Schnell wird sie beiseite gelegt, und es wird zurückgekehrt zu der Stammtischfrage, ob der IWF-Kongreß nun anzugreifen oder zu verhindern sei. Dieses löst sich dialektisch, wenn der IWF dadurch angegriffen wird, daß mann/frau den Kongreß verhindert. Oder lieber beides zerschlagen? Der pragmatische Revolutionär fährt da doch lieber in Urlaub und klinkt sich später bei 'ner Knastgruppe ein. Vorausschauend gedacht.

Doch hilft dies weder der Erotik der taz, noch der ihrer Handverkäufer auf die Sprünge. Vielleicht sollten letztere weniger in verräucherten, von Politmackern und Suffköppen heimgesuchten Spelunken oder vor U-Bahnhöfen, sondern mehr in Schwimmbädern und Discos ihre Kundschaft suchen.

Wobei sie sich die Discos auch sparen können, da dort erzielte Erfolge oder erlittene Niederlagen sowieso nächstentags im Schwimmbad aufgearbeitet werden. Der Handverkauf würde allerdings leider zum Saisonberuf. Aber zu was für einem!
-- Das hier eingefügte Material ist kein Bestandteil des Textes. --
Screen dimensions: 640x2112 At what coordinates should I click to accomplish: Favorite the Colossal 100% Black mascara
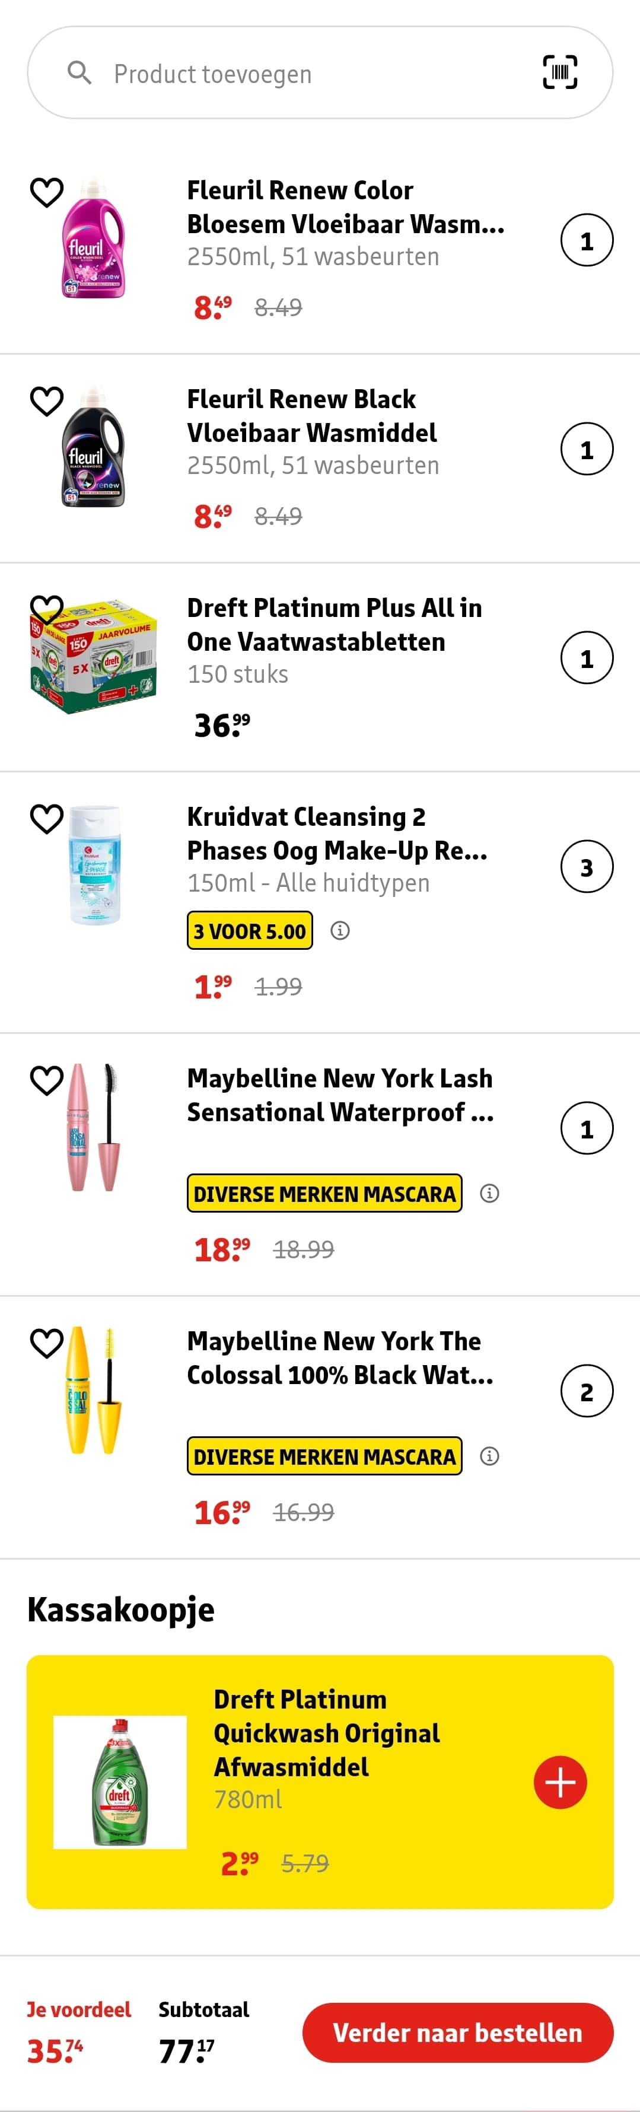tap(47, 1343)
Im Wege der Rückkoppelung würden die Redakteure so schreiben, wie ihre Leser denken, fühlen und sprechen. Die dröge Welt des Politischen und der Kleinanzeigen verschwindet zugunsten jener keusch-chaotischen Traumwelt neben dem Pool und unter der Sonne. Zur Abwechslung doch auch mal ganz spannend, so dazuliegen und über die Freiheit und den gebrochenen Katholizismus der Kärntener Mädels zu räsonnieren, während nebendran die neuesten Methoden beraten werden, wie den überall hinpissenden Typen zu begegnen ist: „Und weil ich den ganzen Tag schon so gut drauf war, hab ich ihn glatt angemacht: 'Ist der aber klein!‘ Da hat er sich ganz schön erschrocken.“

Zwei Schwule lästern über 'ne Frau vor ihnen - „Mein Gott, muß die ihre Dinger auch noch raushängen lassen...“

Eine neben der Dusche postierte Gruppe vietnamesischer Mitbürger bewundert die dort sich erfrischende barbusige Blondine, ein pubertierender Türke fragt „Yvonne“, ob sie schon in die Knutsch-Klasse aufgenommen sei.

Zum Schatten hin zwischen die Bierdosen der Kollegen vom Bau. „Das ist doch egal, ob du sie fickst, bis nur noch Luft kommt. Hauptsache, du hast die richtige Mittelfingerakrobatik drauf.“ „Vorher oder nachher?“

Von hinten höre ich meine Disco-Bekanntschaft mit ihrer besten Freundin: „Und dann hatte ich sogar einen Höhepunkt. Geiler als 'ne Eins in Mathe.“

Da müßte er jetzt kommen, der taz-Handverkäufer, mit schwarz-roten Bermudashorts und einem Körper aus der Werbung amerikanischer Fitnessmagazine. Oder lieber eine Handverkäuferin? Ach, ich sehe ein, daß sich dieser Service für drei Tage über 25 Grad im Jahr nicht lohnt.